Publicado em: 28/04/2023

Ana Alakija
Ana Alakija

De Boston – Meu marido era um cidadão nato norte-americano. Ele faleceu em 2019. Deixou umas quatro dezenas de gravatas. Cada uma mais linda que outra. Italianas, irlandesas, americanas, francesas, alemãs… Trabalhava no Tribunal de Massachusetts, como intérprete legal. Era muito elogiado pela forma elegante com que se trajava, usando sempre um terno clássico.  Costumava vestir, da cabeça aos pés, roupas adquiridas na Keezer’s.

 

Quem conhece Boston, ou melhor Cambridge, sabe do que estou falando.  A loja de varejo de roupas clássicas masculinas, Keezer’s, esteve localizada na River Street da cidade universitária há 122 anos. O ‘bazar’ oferecia ternos e aluguel de smoking por preços módicos. Vestiu laureados Nobel para as suas cerimônias de premiação, um futuro presidente da República e estrelas da mídia, como bem descreveu a emissora de rádio pública WBUR, que anunciou, em 2017, a venda do prédio (e o possível fechamento do negócio) para o do magnata imobiliário bilionário Gerald Chan.

 

Mas a Keezer’s não morreu. O negócio, que agora tem quase 130 anos, reabriu em 2018, como um novo dono, o norte-americano Dick Robasson, que juntou o comércio ao seu ateliê em novo endereço, 1738 Massachusetts Avenue. A alfaiataria também começou a vender roupas femininas, incluindo vestidos formais e vestidos de noiva, se bem que já se podia achar casacos femininos anteriormente na Keezer’s. Eu mesma adquiri ali um casaco clássico londrino, na primeira década dos anos 2000.

 

A Keezer’s teve anteriormente dois donos, ambos Euro-americanos judeus: Max Keezer, o fundador da loja em 1895, e Leo Goldstein, que adquiriu o negócio em 1978.  A Keezer’s que eu conheci era assim: tinha caixas de papelão revestindo as paredes dentro da entrada… e com todas as placas da loja escritas à mão com marcador.  Também não tinhas computadores e grandes tecnologias.

 

O varejo clássico de roupas masculinas da velha guarda serviu a gerações e gerações de estudantes da Harvard. Goldstein também vestiu vários jornalistas que recorriam a loja para alugar ternos e smokings para eventos anuais de gala, cobrando absolutamente nada deles. As roupas vinham muitas vezes de pessoas ricas, famosas ou que seriam celebridade no futuro, como o ex-presidente John F. Kennedy Jr., que quando estudante da Harvard nos anos 1940, vendia seus indumentos para a Keezer’s para embolsar alguns trocados, na memória de Goldstein.

 

Meias, sapato, camisa social, abotoaduras, paletó, calça, ternos, fraques, smokings, trajes completos por um custo às vezes de U$200.00, ou seja, o preço de aluguel de um smoking.
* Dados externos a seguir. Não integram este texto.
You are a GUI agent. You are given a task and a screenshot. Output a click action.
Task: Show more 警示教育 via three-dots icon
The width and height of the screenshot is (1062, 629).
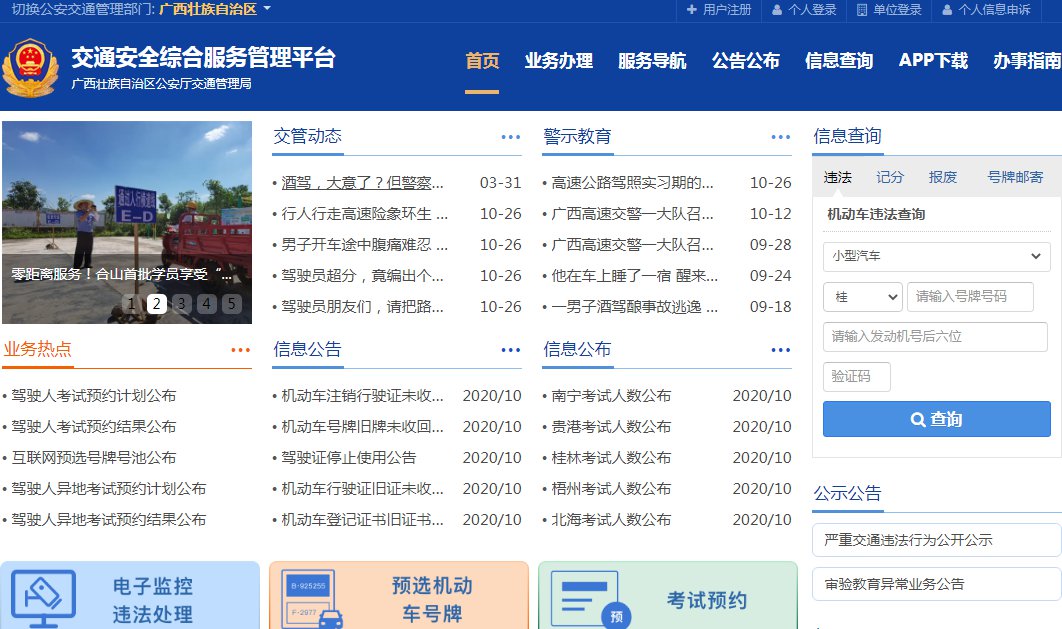780,137
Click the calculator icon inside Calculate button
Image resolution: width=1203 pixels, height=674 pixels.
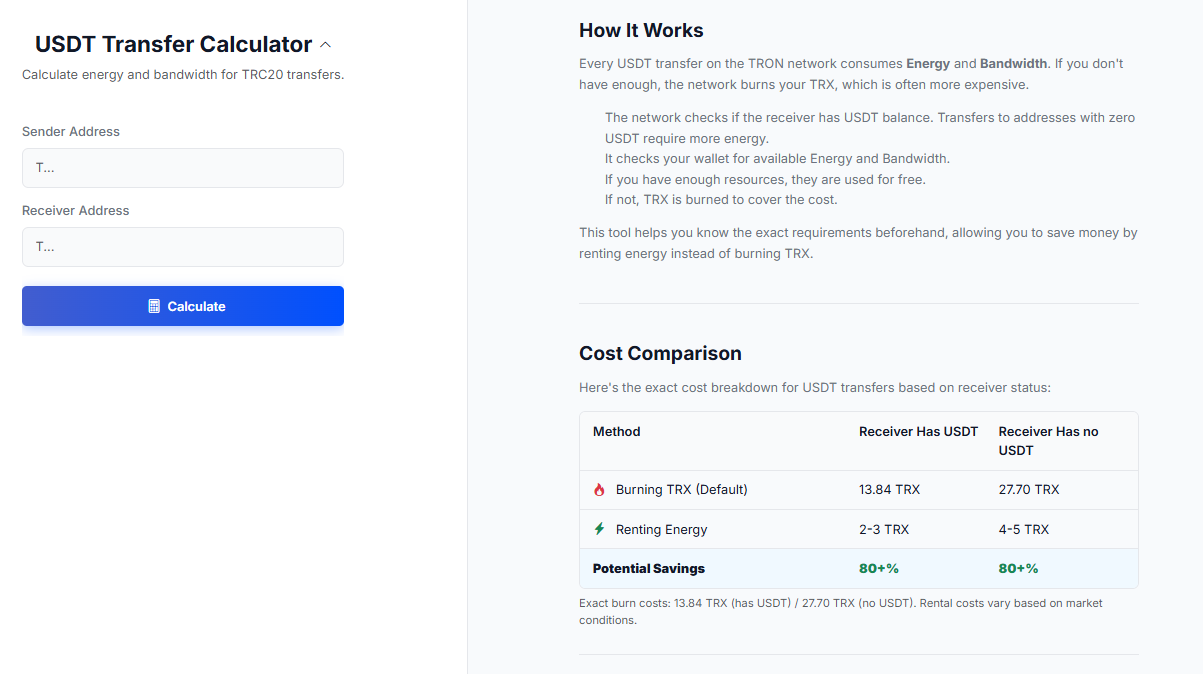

Tinha chapéu, jaquetas e… gravatas! Ali podia-se encontrar das mais simples handmade às mais sofisticadas e famosas marcas das neckties. Um costume que remonta o século  XIX,  senão o século XVIII, quando os lenços e volumosos tecidos ocuparam pioneiramente o seu espaço.

 

Os clientes da Keezer’s eram cativos, daqueles que compravam na loja há mais de 50 anos. Meu marido era um desses clientes, que desde jovem adquiriu o gosto de vestir-se bem classicamente pagando barato. Embora nascido nos Estados Unidos, Ralph (que não era Lauren) era um amante do Recôncavo da Bahia e das culturas do mundo. Assim, desde os vinte e poucos saiu da Nova Inglaterra como um agente da Peace Corps vivendo a maior parte da juventude dele fora do continente norte-americano, grande parte em países da África, da Europa e no Brasil.

 

Acompanhei ele na maturidade, com idas e vindas entre Bahia, Europa e Estados Unidos, entre 2001 e 2005, quando ele ocupou o posto-chefe dos serviços de interpretação linguística na missão de paz das Nações Unidas, em Kosovo. E, em uma das escalas que fiz talvez em Zurique, quando viajava para visitá-lo, pensei em comprar para ele… uma gravata!

 

Diferente do preço das que ele costumava comprar na Keezer’s, a dita que me encantou custava por volta de €75.00. Um pouco de extravagância para uma simples mortal como eu, que apesar de mais de 25 anos de profissão, ganhava o piso do salário de jornalista. Mas havia um sentido. Não era nenhuma Paul Smith, Windson, Bvlgari, Salvatore Ferragamo, Louis Vuitton, ou similar. Mas era uma linda peça de fundo azul-marinho estampada com a figura de instrumentos de sopro em amarelo ouro. Além de intérprete, meu marido era etnomusicólogo e músico de formação, com carteirinha da Orquestra Sinfônica da Bahia. Ele tocava trompete.

 

Ora, se eu podia comprar uma gravata de €75.00 no primeiro quinquênio dos anos 2000 em um dos aeroportos mais movimentados e chiques da Europa, onde você podia esbarrar em celebridades, como a Gisele Butchen, na esquina de qualquer vitrine, por que Carol Proner ou Janja da Silva,  com salários e aposentadorias possivelmente 5 ou 6 vezes mais que o meu não poderia comprar uma Zegna de €195.00 em Lisboa em 2023 para Chico e o Presidente Lula?

 

Ultimamente, as gravatas estão em alta. Elas são fabricadas em uma ampla variedade de tecidos e acabamentos – de sedas elegantes a algodões e linhos confortáveis, normalmente feitos em tramas “simples”, “sarja” ou “cetim”, bem como “jacquard” mais complexo e espaçados ” repp” tece, poliéster e microfibra. Mas teve seus momentos de baixa.

 

Em 2004, a Forbes fez uma pesquisa para saber com que frequência os homens americanos usavam gravata. O objetivo era trazer a dita peça para o top do mercado que pareceu declinar no mundo a partir do fim dos anos 1980, com o surgimento da moda “casual corporativo” que disputou mercado com o “toque socialista”   (quem lembra do look de Waldir Pires, o primeiro governador brasileiro sem gravata?)

 

Na verdade, a Forbes usou o público feminino como alvo, por constatar que cerca de metade de todas as gravatas eram compradas por mulheres como presentes. “Não faria mal se os homens informassem suas esposas ou namoradas sobre todos os itens acima”, disse a Forbes na época, que explorou todos os aspectos possíveis de combinações de elementos não tradicionais para criar looks distintamente pessoais através de cativantes gravatas.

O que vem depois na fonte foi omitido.